An iterative optimization algorithm (Thompson sampling)

We are ready to define an iterative algorithm to optimize the model loss in a Bayesian optimization manner. The acquisition function dictates which point to select next, trading off exploration and exploitation. The final recommendation - the predicted optimum - is taken to be the maximum of the related GP fit. This iterative procedure of sampling and updating the model is known as Thompson sampling.

This will take a couple of minutes (depending of hardware), which is exactly the scenario where you want to use Bayesian optimization.

# Select initial evaluations
scores = np.array(scores).ravel()

# Iterate 10 times
for step in range(10):
    noise_post, signal_post, lengthscale_post = sample_hyperparameters(X, scores, lookahead)
    ym, yv = fit_gp(X, scores, lookahead, noise_post, signal_post, lengthscale_post)
    aq, xnew = compute_acquisition(ym, yv)

    plot_fit(X, scores, lookahead, ym, yv, aq, title="Step %d" % step)

    iscore = score_parameters(img_train, img_test, original_dim, alpha1=10**X[xnew, 0])[-1]
    lookahead = np.array(list(lookahead) + [xnew])
    scores = np.array(list(scores) + [iscore])

    print("Step: %d\tevaluated point: %d\tnext score: %.3f" % (step, xnew, iscore))
/Users/martins/Dev/py3/lib/python3.6/site-packages/pystan/misc.py:399: FutureWarning: Conversion of the second argument of issubdtype from `float` to `np.floating` is deprecated.
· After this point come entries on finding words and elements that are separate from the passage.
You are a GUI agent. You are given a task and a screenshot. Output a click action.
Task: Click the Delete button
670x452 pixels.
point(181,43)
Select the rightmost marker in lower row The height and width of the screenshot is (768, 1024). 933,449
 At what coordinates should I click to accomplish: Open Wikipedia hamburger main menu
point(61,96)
In future, it will be treated as `np.float64 == np.dtype(float).type`.
  elif np.issubdtype(np.asarray(v).dtype, float):


Step: 0	evaluated point: 626	next score: 172.620
Step: 1	evaluated point: 489	next score: 172.859
Step: 2	evaluated point: 537	next score: 173.303
Step: 3	evaluated point: 348	next score: 173.061
Step: 4	evaluated point: 503	next score: 173.445
Step: 5	evaluated point: 171	next score: 172.826
Step: 6	evaluated point: 190	next score: 173.478
Step: 7	evaluated point: 482	next score: 173.243
Step: 8	evaluated point: 232	next score: 172.713
Step: 9	evaluated point: 250	next score: 173.242

png

png

png

png

Notice how the optimization will lock in the regions where the function value is low after an initial exploration phase.
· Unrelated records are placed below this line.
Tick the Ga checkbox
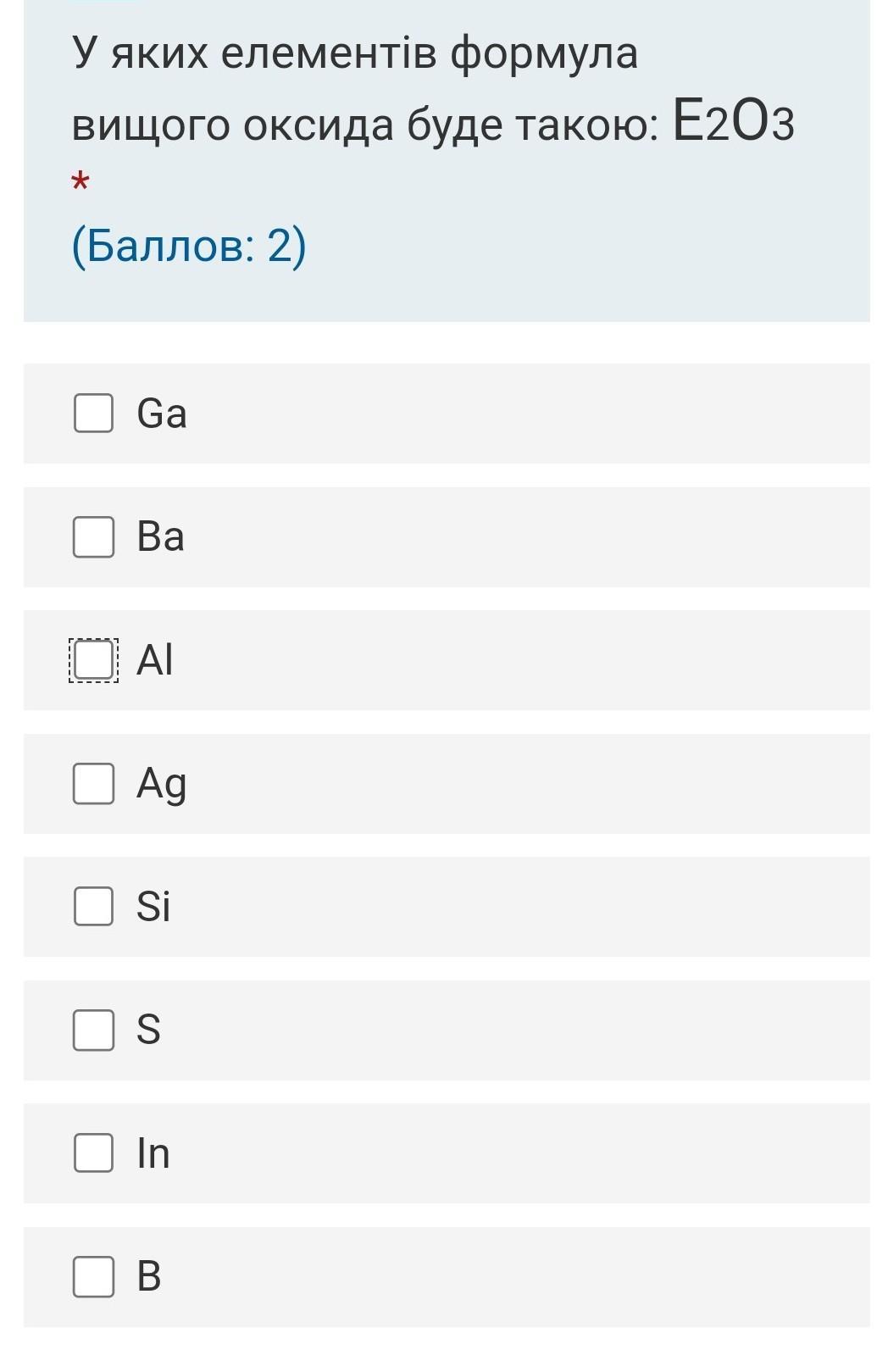Viewport: 888px width, 1372px height. coord(93,414)
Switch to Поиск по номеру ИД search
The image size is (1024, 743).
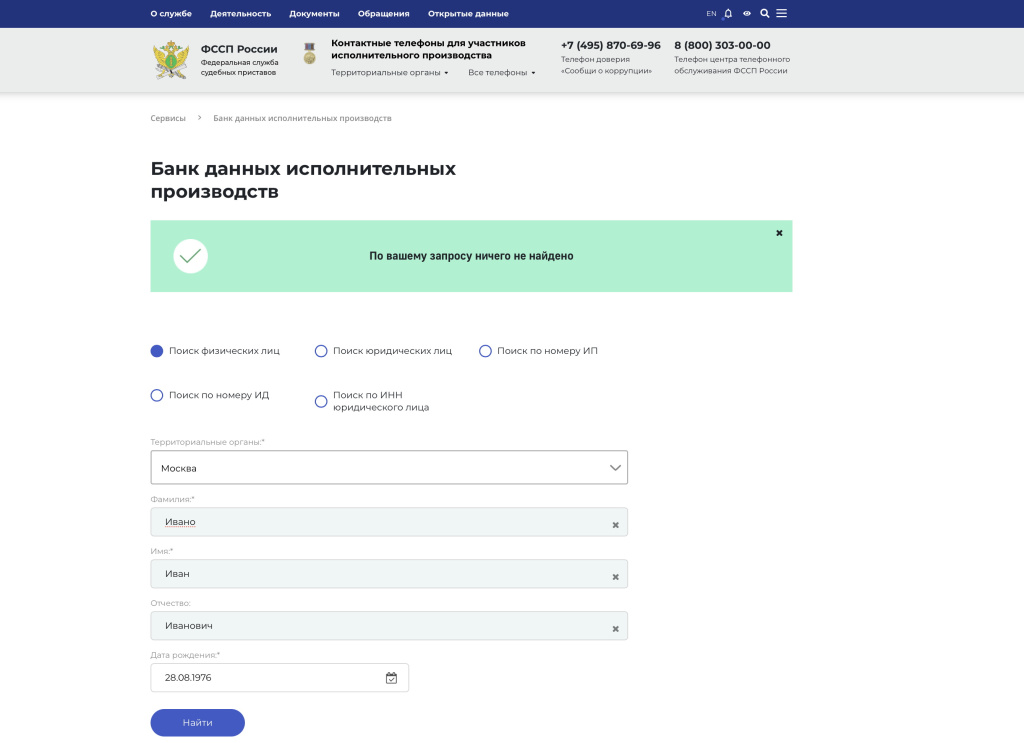[157, 395]
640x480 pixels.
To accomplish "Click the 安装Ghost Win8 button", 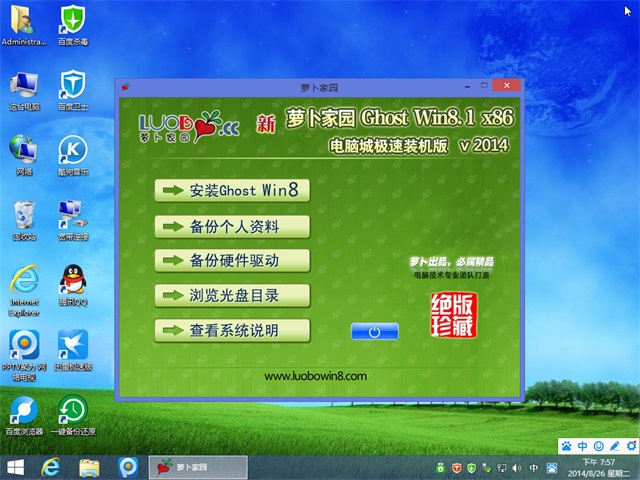I will [x=232, y=190].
Finally, we can plot how our Variational Autoencoder is performing by sampling some images. We can see the perceived order of digits that now live in the latent 1D space, appearing roughly in order 1, 8, 9, 3, 6, 9. Note that in the original tutorial, the authors used a 2D latent space and are able to reconstruct the digits even more precisely.

ibest = np.argmin(ym)
alpha_best =  10 ** X[ibest, 0]
print("Best predicted alpha: %e" % alpha_best)
factory, model, _ = score_parameters(img_train, img_test, original_dim, alpha1=alpha_best)
factory.plot_results_1D()
Best predicted alpha: 1.042361e-08

png

Conclusion

Bayesian optimization is the method of choice for optimization of expensive-to-evaluate, black box function. Specifying a surrogate GP model with STAN takes care of sampling necessary parameters and allows for fine control of possible parameter values.
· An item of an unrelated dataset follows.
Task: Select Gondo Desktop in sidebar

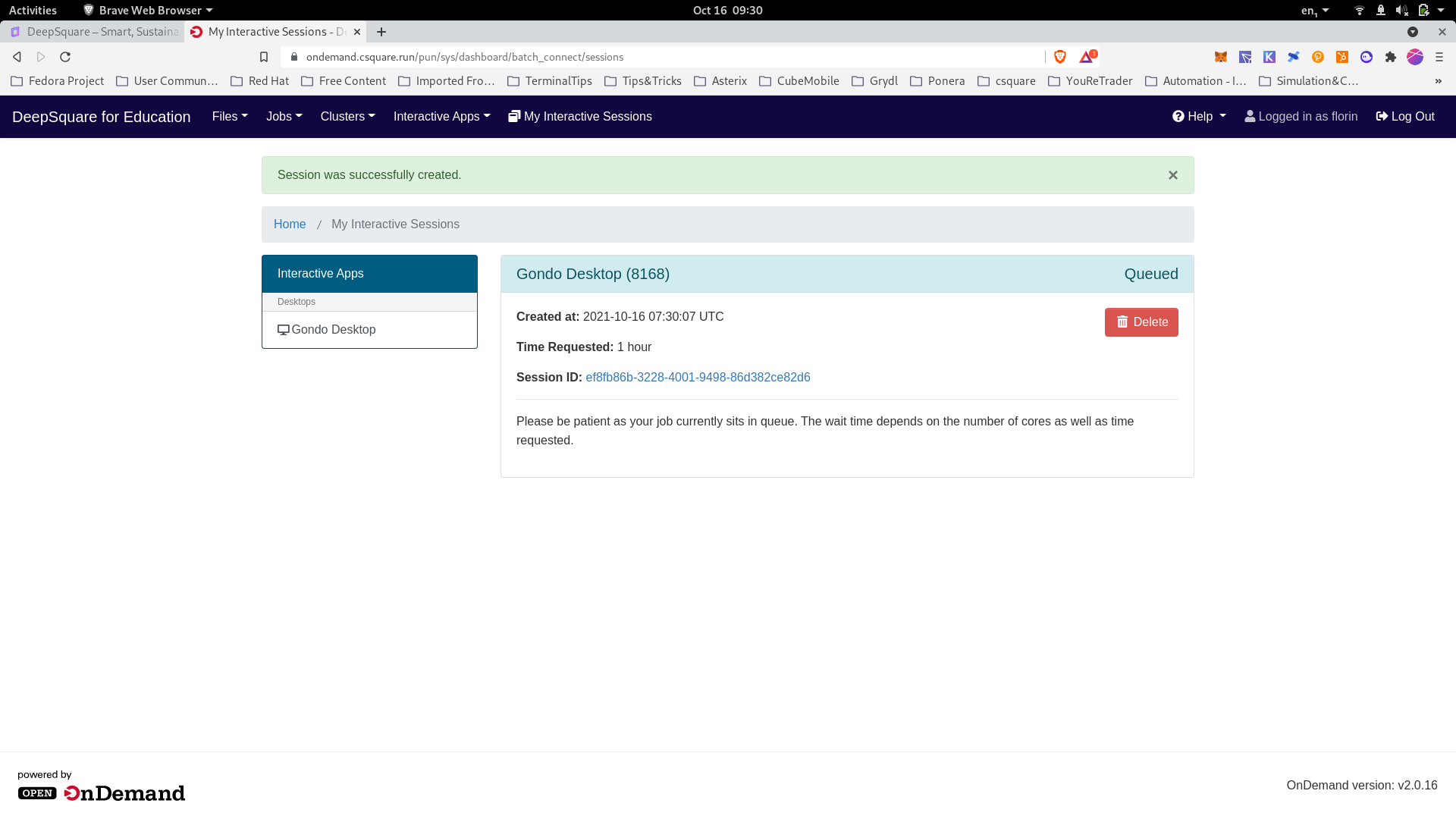Action: 334,330
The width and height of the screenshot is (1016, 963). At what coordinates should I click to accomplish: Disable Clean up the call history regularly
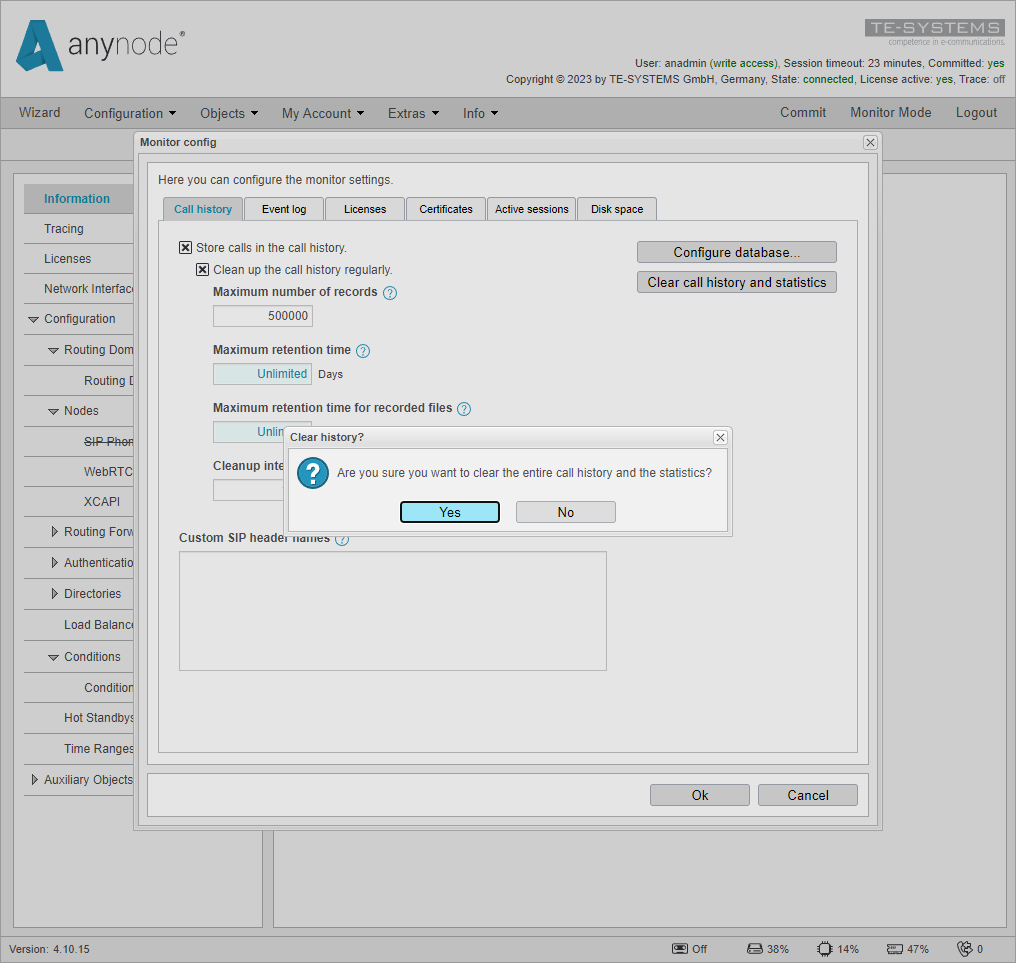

Replacing the score_parameters with a custom function should make this notebook useful for optimizing an arbitrary process and parameters.

References

Shahriari, B., et al. “Taking the human out of the loop: A review of Bayesian optimization.” Proceedings of the IEEE 104.1 (2016): 148-175.

Carpenter, Bob, et al. “Stan: A probabilistic programming language.” Journal of statistical software 76.1 (2017).